Description of the task - Starting at the first line of the entries, extract each line up to and including the one that contains "You are a computer-use", but leave out the pictures.

Collected data entries -
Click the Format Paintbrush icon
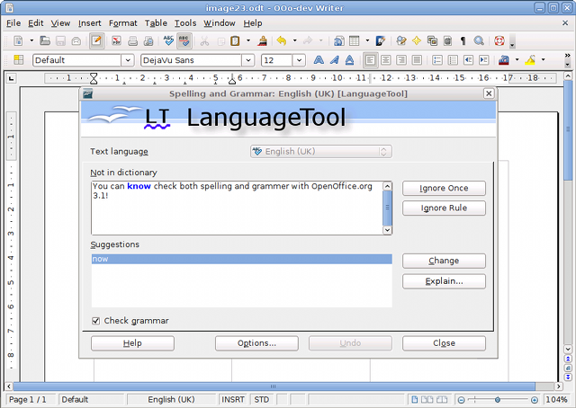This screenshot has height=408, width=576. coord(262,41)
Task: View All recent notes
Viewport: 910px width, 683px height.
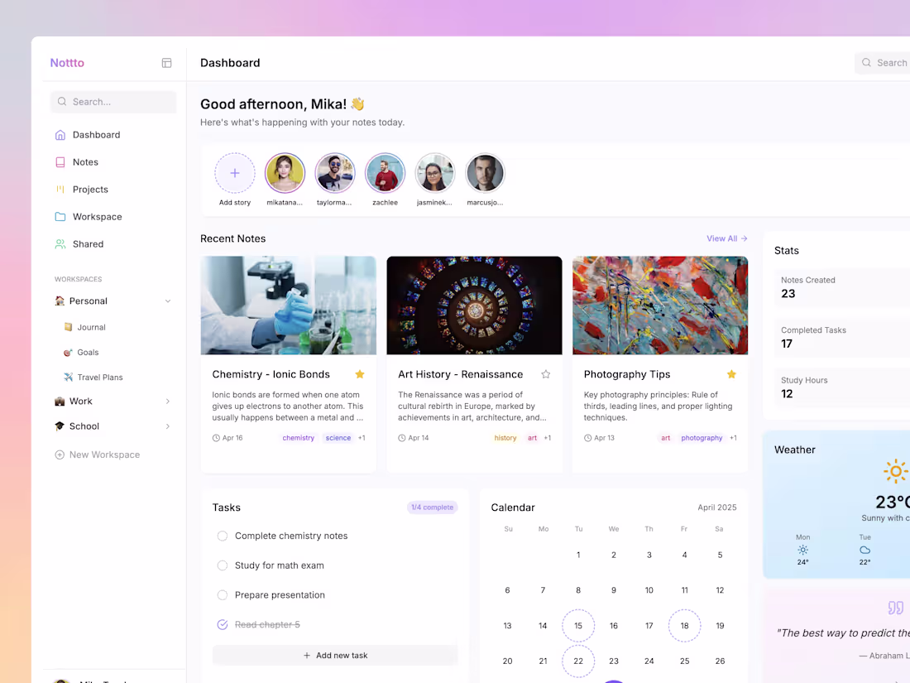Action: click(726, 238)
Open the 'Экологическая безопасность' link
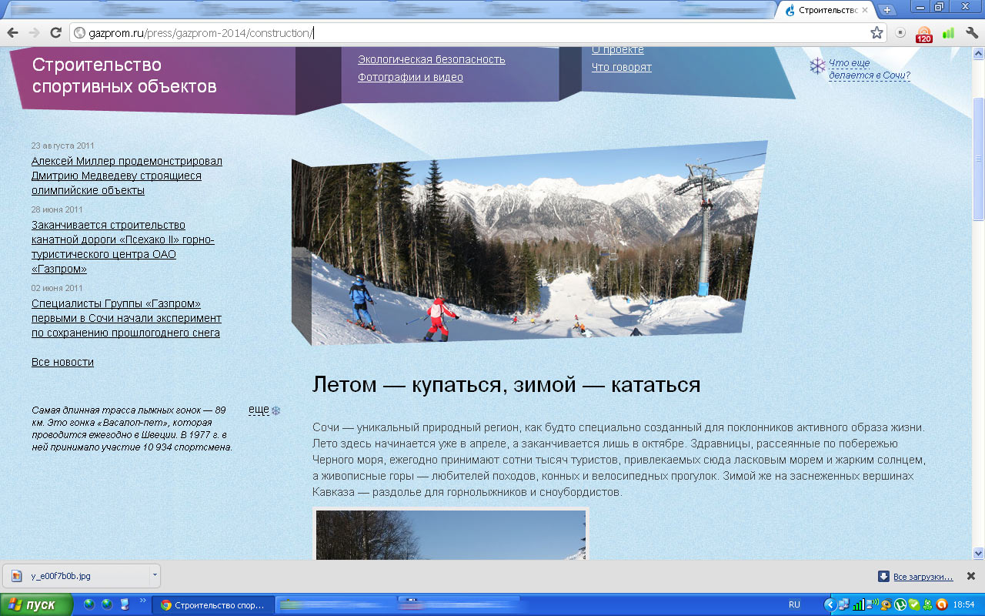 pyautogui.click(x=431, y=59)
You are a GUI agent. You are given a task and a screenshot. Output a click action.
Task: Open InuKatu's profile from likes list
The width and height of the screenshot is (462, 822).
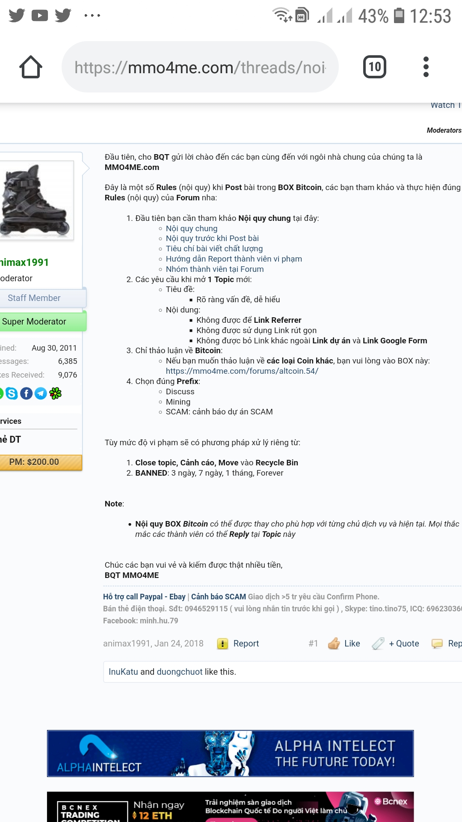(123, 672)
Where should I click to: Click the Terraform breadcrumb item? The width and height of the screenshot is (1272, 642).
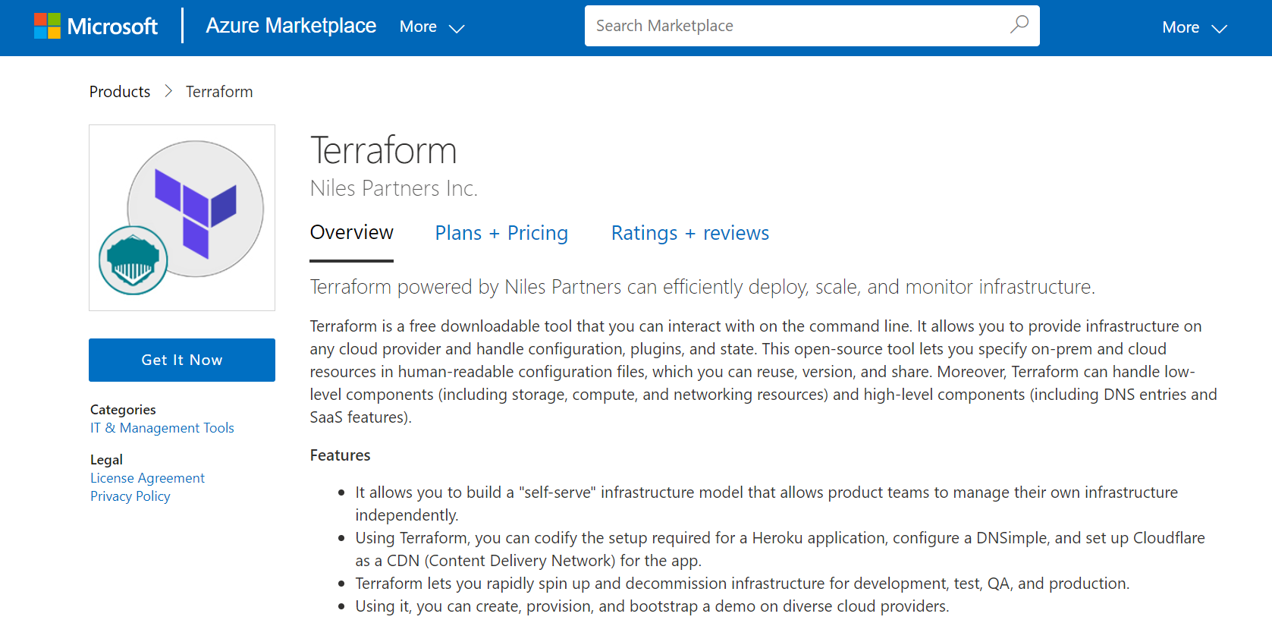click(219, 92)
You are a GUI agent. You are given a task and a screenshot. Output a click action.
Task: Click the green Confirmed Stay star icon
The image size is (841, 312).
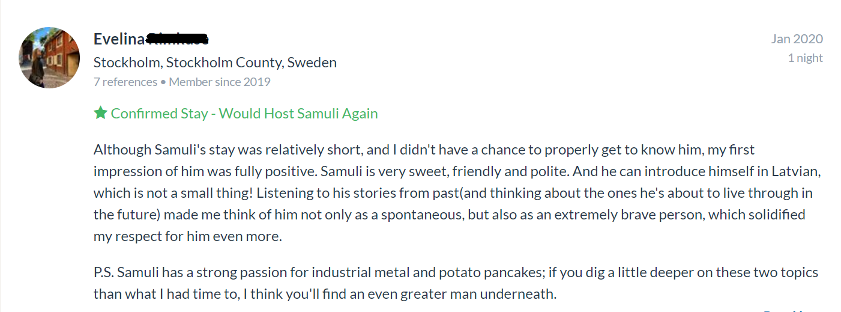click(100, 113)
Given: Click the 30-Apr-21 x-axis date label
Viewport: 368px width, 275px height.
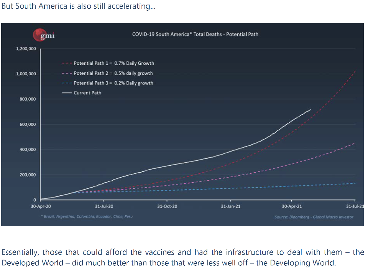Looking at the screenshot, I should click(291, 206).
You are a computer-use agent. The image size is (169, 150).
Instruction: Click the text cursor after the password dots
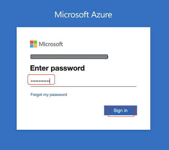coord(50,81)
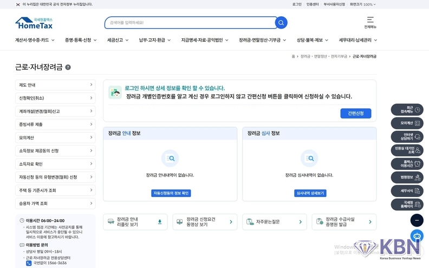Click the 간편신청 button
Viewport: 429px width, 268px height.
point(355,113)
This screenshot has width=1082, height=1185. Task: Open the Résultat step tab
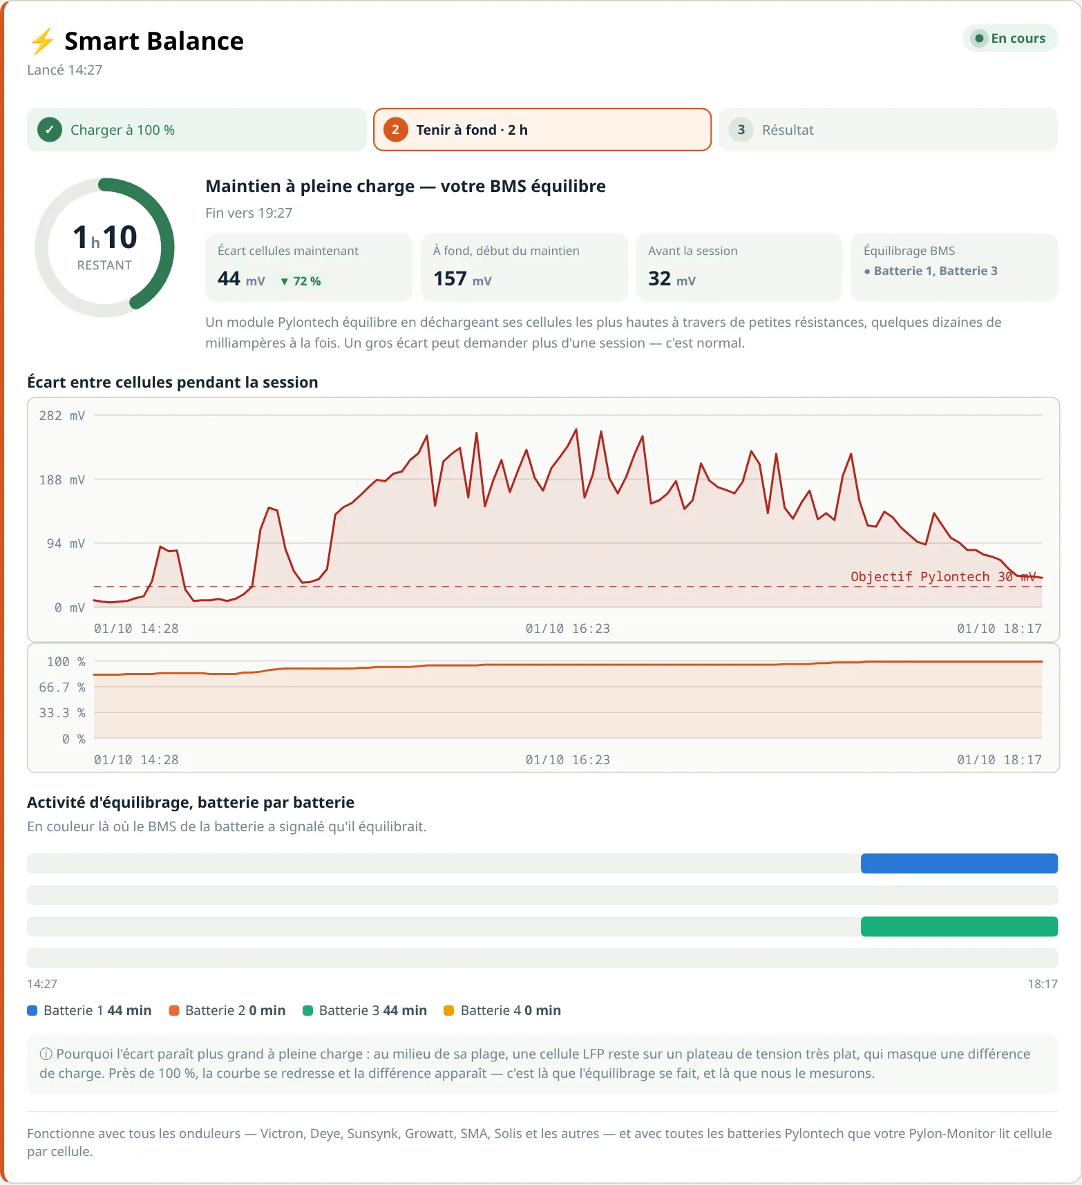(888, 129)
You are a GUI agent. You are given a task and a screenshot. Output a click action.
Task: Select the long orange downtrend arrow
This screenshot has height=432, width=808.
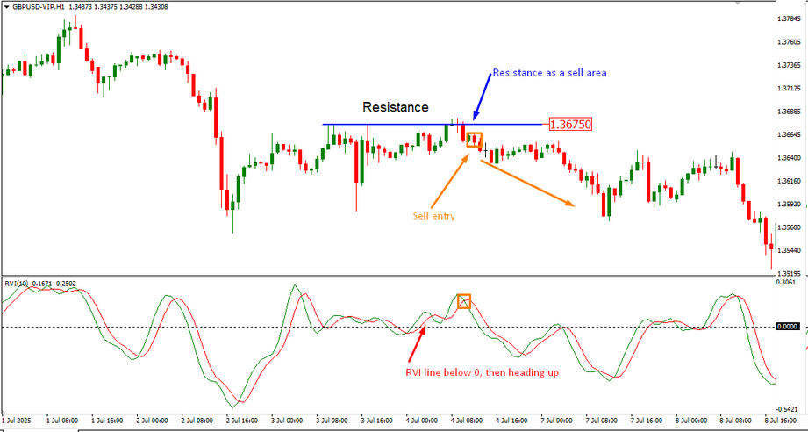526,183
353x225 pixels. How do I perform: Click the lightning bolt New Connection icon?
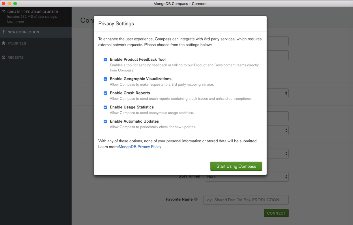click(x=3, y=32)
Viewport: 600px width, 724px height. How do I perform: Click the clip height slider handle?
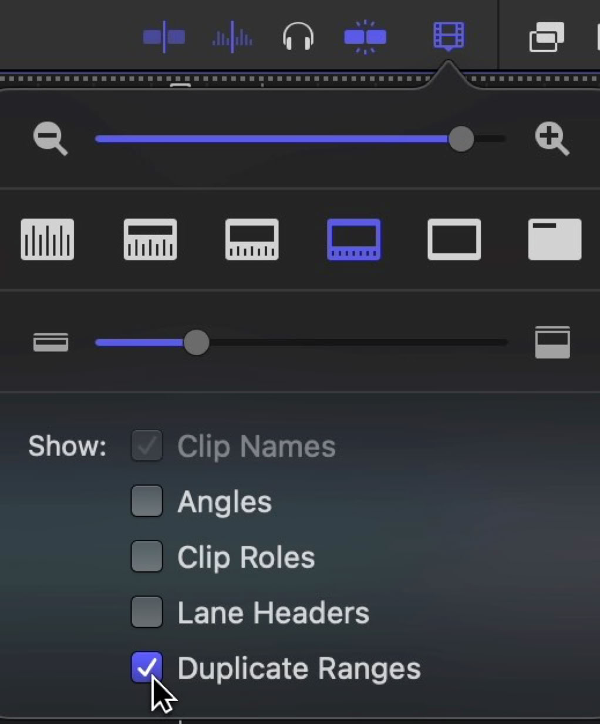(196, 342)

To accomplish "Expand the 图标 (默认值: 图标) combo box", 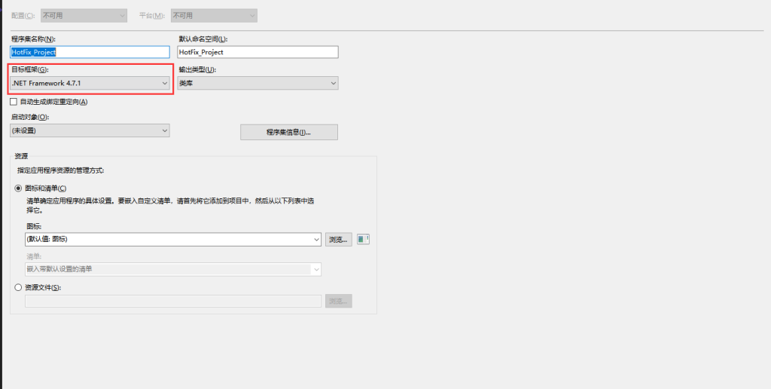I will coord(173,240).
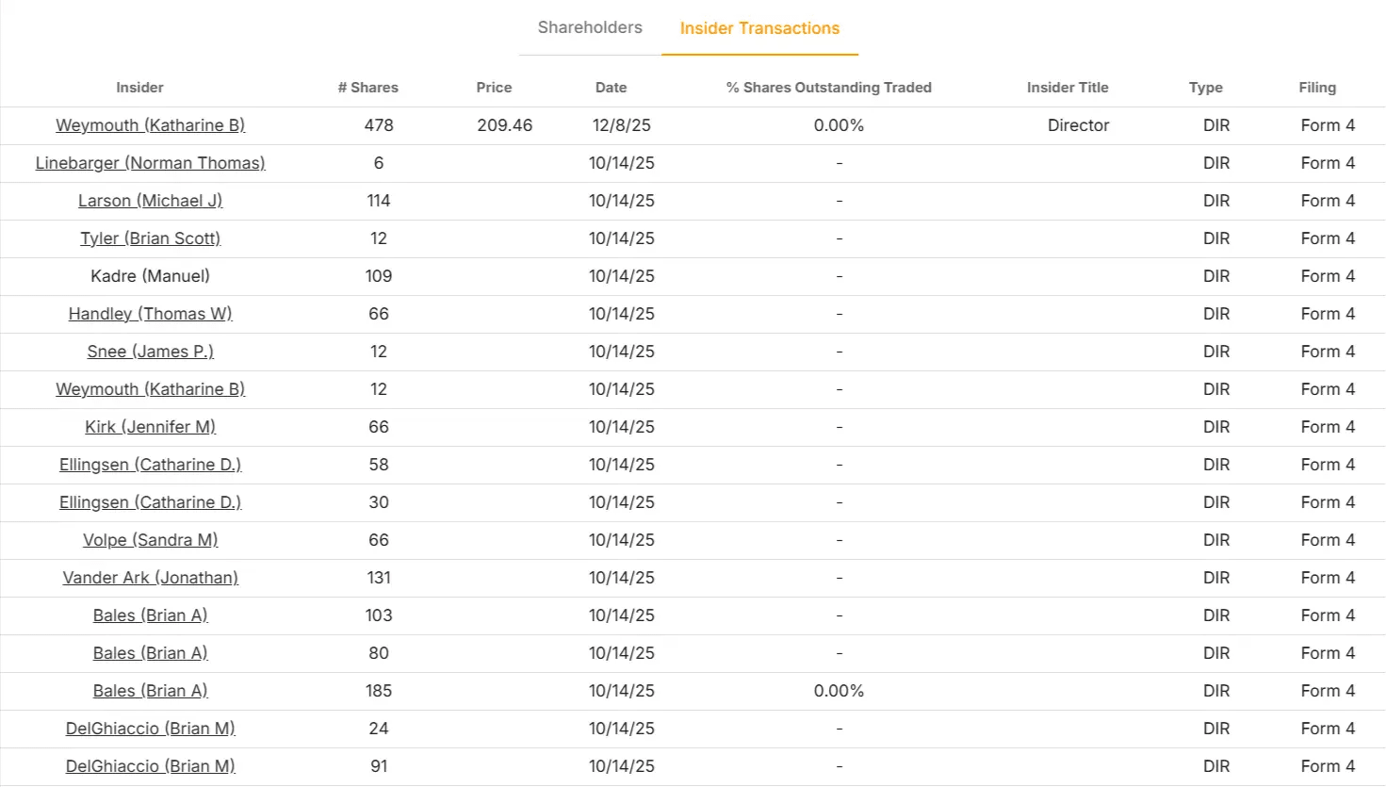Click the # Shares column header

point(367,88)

Task answer -
Click the Format Paintbrush icon
This screenshot has height=408, width=576. coord(262,41)
Task: View All recent notes
Viewport: 910px width, 683px height.
Action: click(726, 238)
Open the 'Экологическая безопасность' link
 pyautogui.click(x=431, y=59)
You are a GUI agent. You are given a task and a screenshot. Output a click action.
Task: Open InuKatu's profile from likes list
The width and height of the screenshot is (462, 822).
(123, 672)
Where should I click to: Click the Terraform breadcrumb item? The width and height of the screenshot is (1272, 642).
click(219, 92)
You are a GUI agent. You are given a task and a screenshot. Output a click action.
Task: Click the green Confirmed Stay star icon
The image size is (841, 312).
click(100, 113)
Given: Click the 30-Apr-21 x-axis date label
Viewport: 368px width, 275px height.
Looking at the screenshot, I should click(291, 206).
You are a computer-use agent. The image size is (169, 150).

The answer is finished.